Here are various odds and ends that have interested me enough to think they might interest you. Hope I'm right.

Wednesday, April 08, 2009

iPhone language

I've just been enjoying Johnson Banks' latest Thought for the Week: Me and my iPhone speak a different language.

Apart from sub-editing quibbles with the title (it really ought to be My iPhone and I speak different languages, of course), I found myself nodding along with Michael's whinge about the iPhone's predictive text.

It's the apostrophe predictions that really annoy me. Every time I have to write what the hell (and I do more often than you'd think), I end up with what the he'll. The iPhone also insists on turning my possessive itses into it'ses. And so it goes on.

As a fanatical Twitterer, this is a significant pain in the backside. I tweet a great deal from my iPhone - as my wife will be only too glad to tell you, along with gnashing teeth and rolling eyes. Then there's all the usual emails and texts one ends up sending on the move these days.

As a writer, I'm naturally keen that everything I send out into the world is correct (or at least is the way I want it to be). And as a professional writer, all these things - emails, texts, tweets, blog posts - are little calling cards for me. So it's infuriating when technology insists on ducking them up (as the iPhone would have me write it).

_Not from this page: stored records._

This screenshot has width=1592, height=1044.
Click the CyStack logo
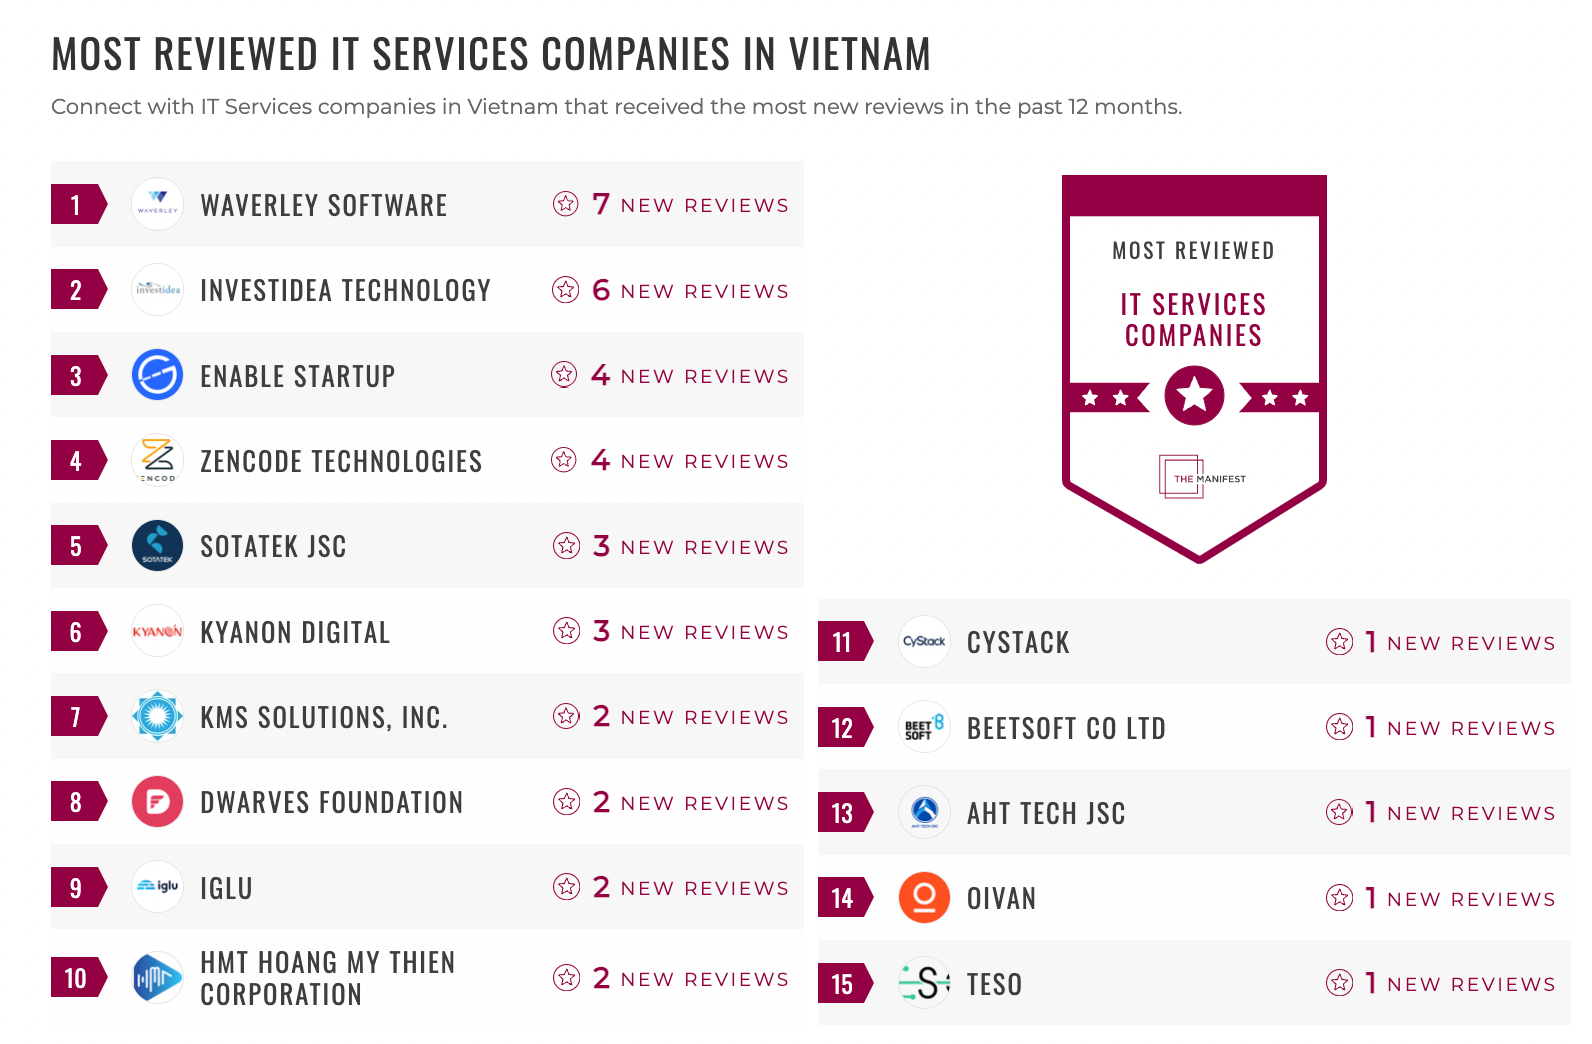click(x=924, y=642)
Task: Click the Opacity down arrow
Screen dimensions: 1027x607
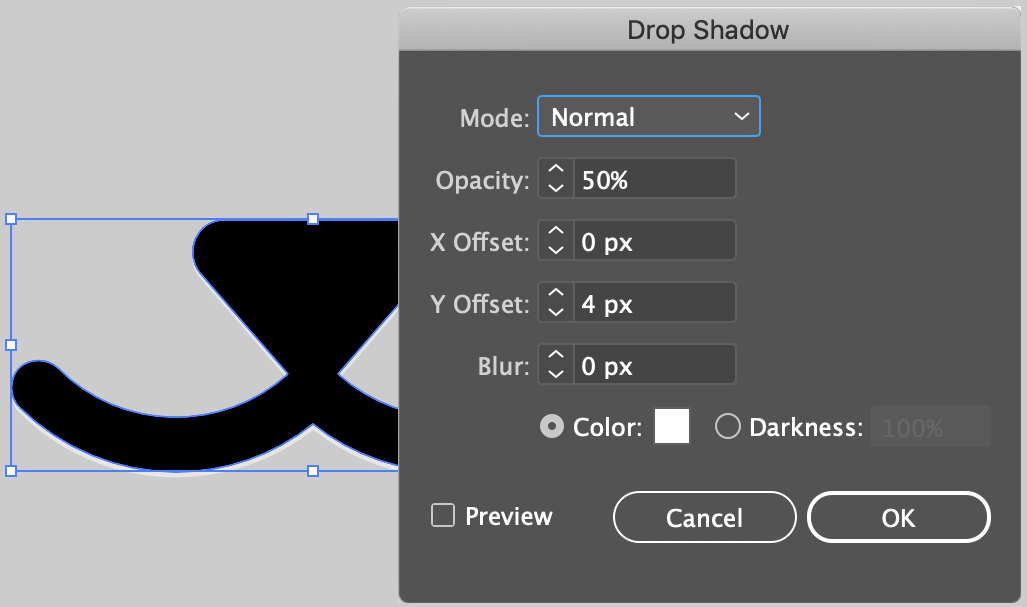Action: click(557, 188)
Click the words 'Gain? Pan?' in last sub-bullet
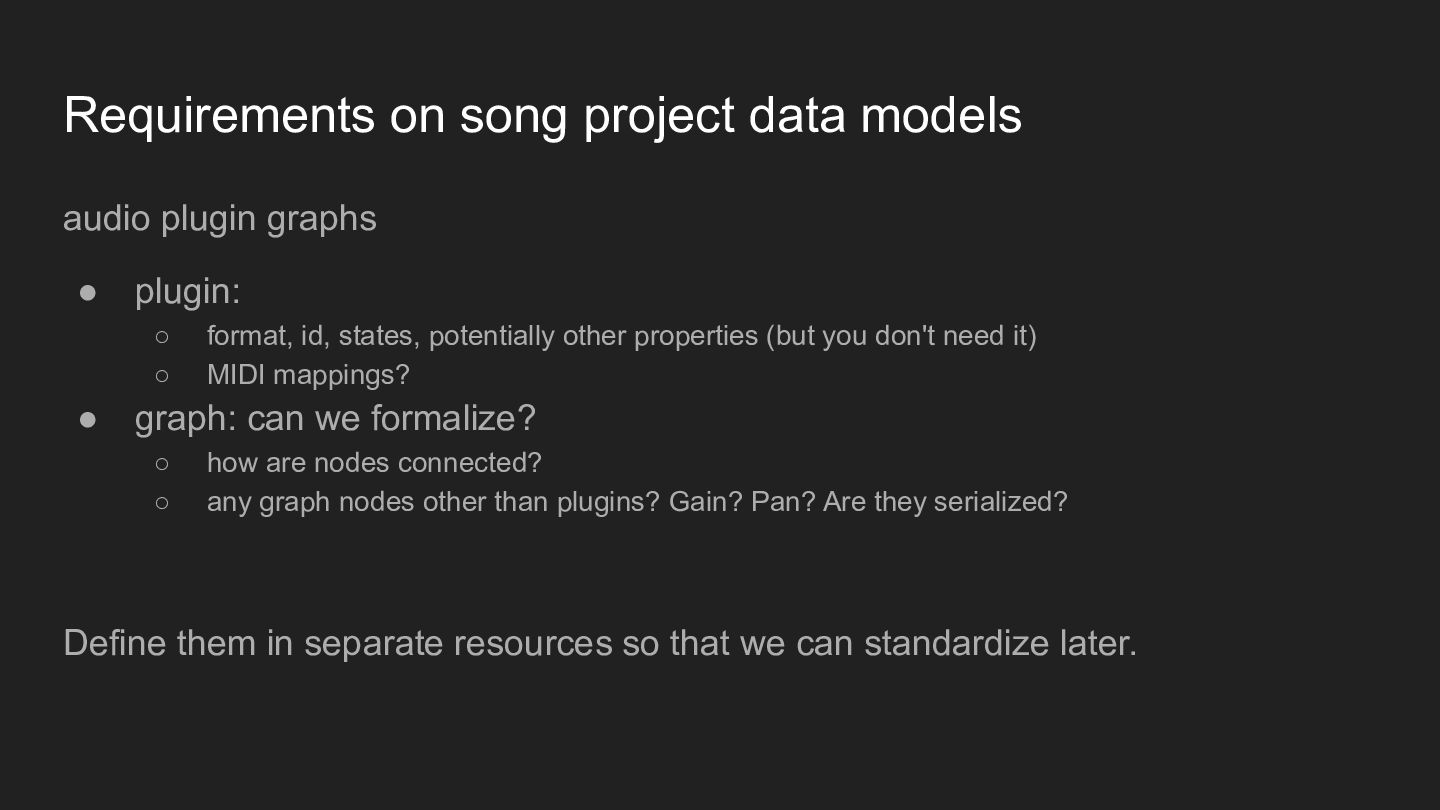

But as I smiled along to Michael's rant, I remembered the most important thing I've learnt about Apple technology, which is that it's almost always better and simpler than you think it is. (Especially if you have any experience of PCs, which inculcate one with the sense that computers have to be incredibly complicated to use, as well as unreliable.)

Based on that oft-learnt lesson, I quickly checked the Settings menu on my iPhone. And there, under 'Keyboard', was the little toggle switch I needed: Auto-correction on/off. Bingo.

I still think they could fine-tune the predictive text - why the hell am I more likely to be saying he'll every time? But once again, I've been reminded that with Apple, the answer is usually a (very intuitive) click or two away. And I've fallen a little more in love with my iPhone.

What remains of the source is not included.